Polizeimord in Spa: Tatverdächtiger bleibt weiter in Haft

Der niederländische Verdächtige der tödlichen Schießerei in Spa – bei der ein Polizist und dreifacher Familienvater umkam - bleibt im Gefängnis. Das hat die Justiz  in Verviers beschlossen. Nach Angaben der Staatsanwaltschaft stand der Verdächtige unter dem Einfluss von Drogen und Alkohol. Der Mann selbst behauptet, sich an nichts mehr erinnern zu können. Laut seinem Anwalt Renaud Molders-Pierre ist noch nicht klar, wer genau geschossen hat.

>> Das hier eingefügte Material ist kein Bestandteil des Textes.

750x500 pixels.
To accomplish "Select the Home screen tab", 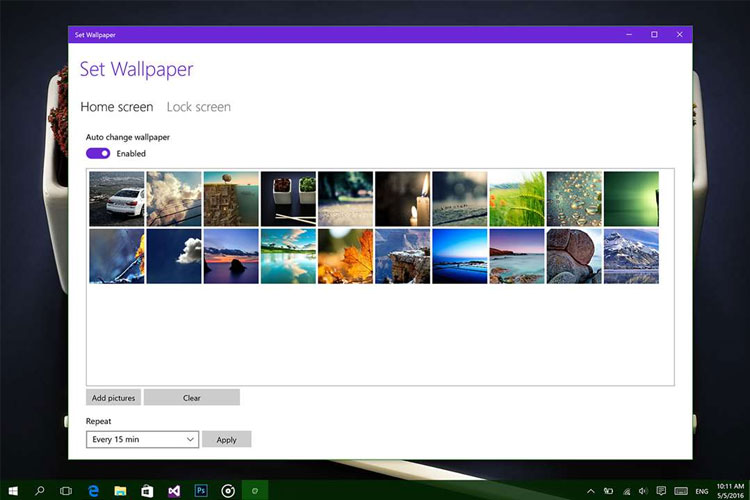I will pos(117,107).
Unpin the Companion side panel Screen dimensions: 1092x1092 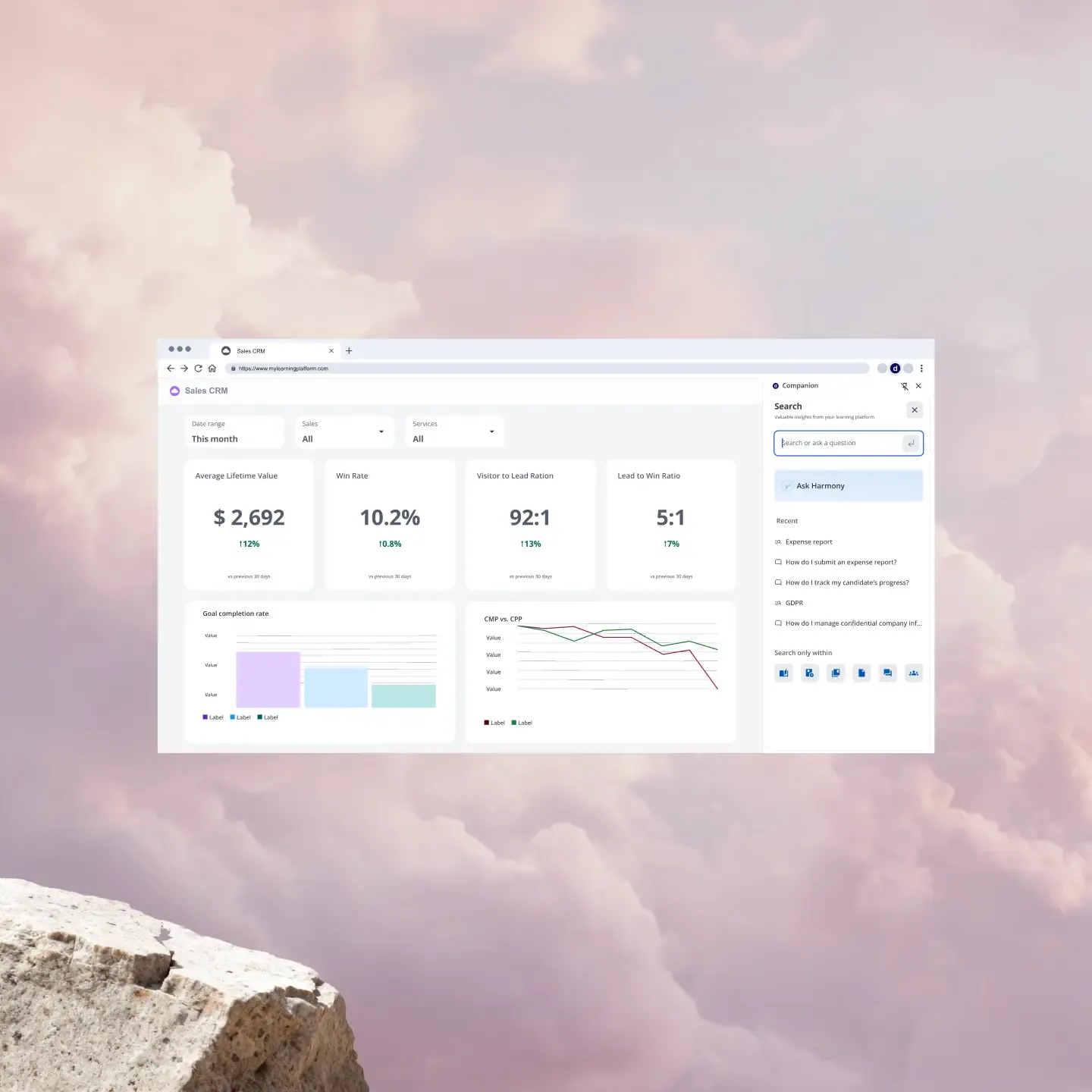pyautogui.click(x=904, y=386)
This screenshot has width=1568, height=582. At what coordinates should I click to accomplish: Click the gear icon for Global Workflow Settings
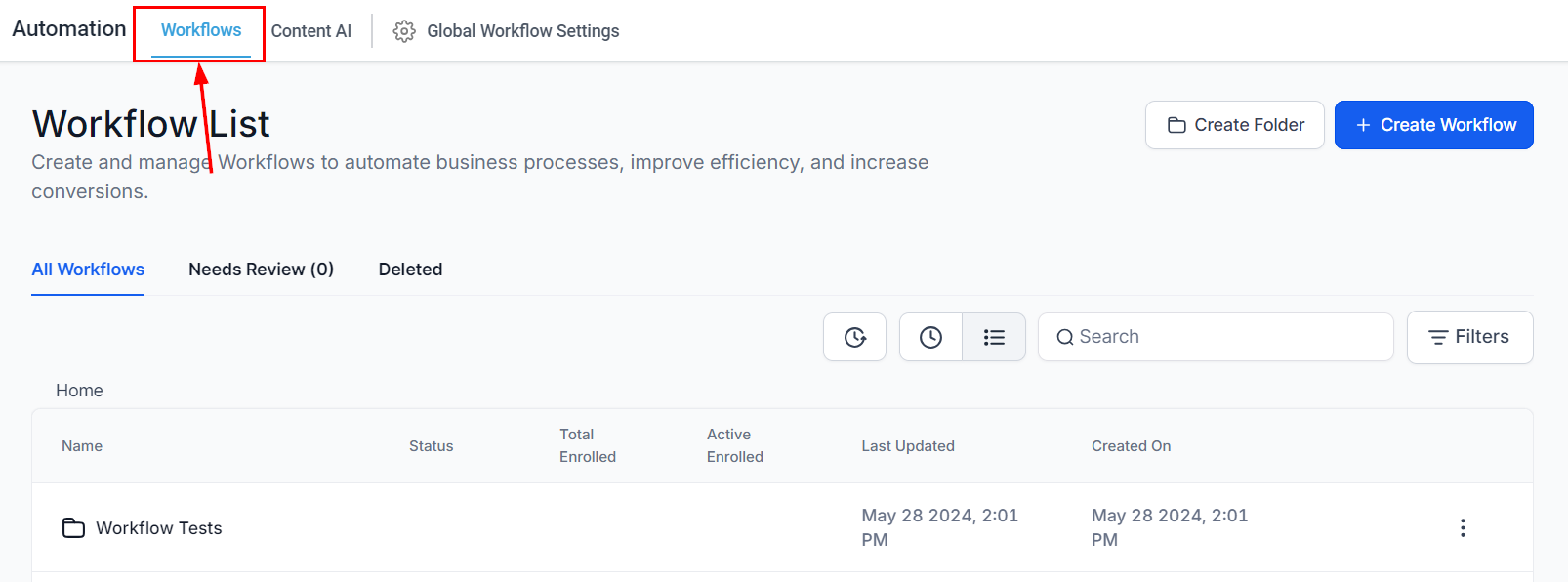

Der dringend niederländische Tatverdächtige der tödlichen Schießerei in Spa bleibt für einen weiteren Monat im Gefängnis. Laut seinem Anwalt Renaud Molders-Pierre befanden sich jedoch fünf Personen in dem Taxi, aus dem die Schüsse abgefeuert wurden. In seinen Augen sind alle fünf deshalb auch tatverdächtig. "Offiziell wissen wir noch nicht, wer geschossen hat", erklärte er. "Mein Mandant wurde verhört. Er ist sehr beeindruckt von den schweren Anschuldigungen, aber er erinnert sich an nichts.“

Das bestätigt auch seine Kollegin, Rechtsanwältin Julie Meyer. "Es gibt immer noch viele Ungereimtheiten in der Akte. Mehrere Zeugenaussagen widersprechen sich und unser Mandant erinnert sich bisher an nichts“. Sie argumentiert, dass die Ermittlungen noch laufen.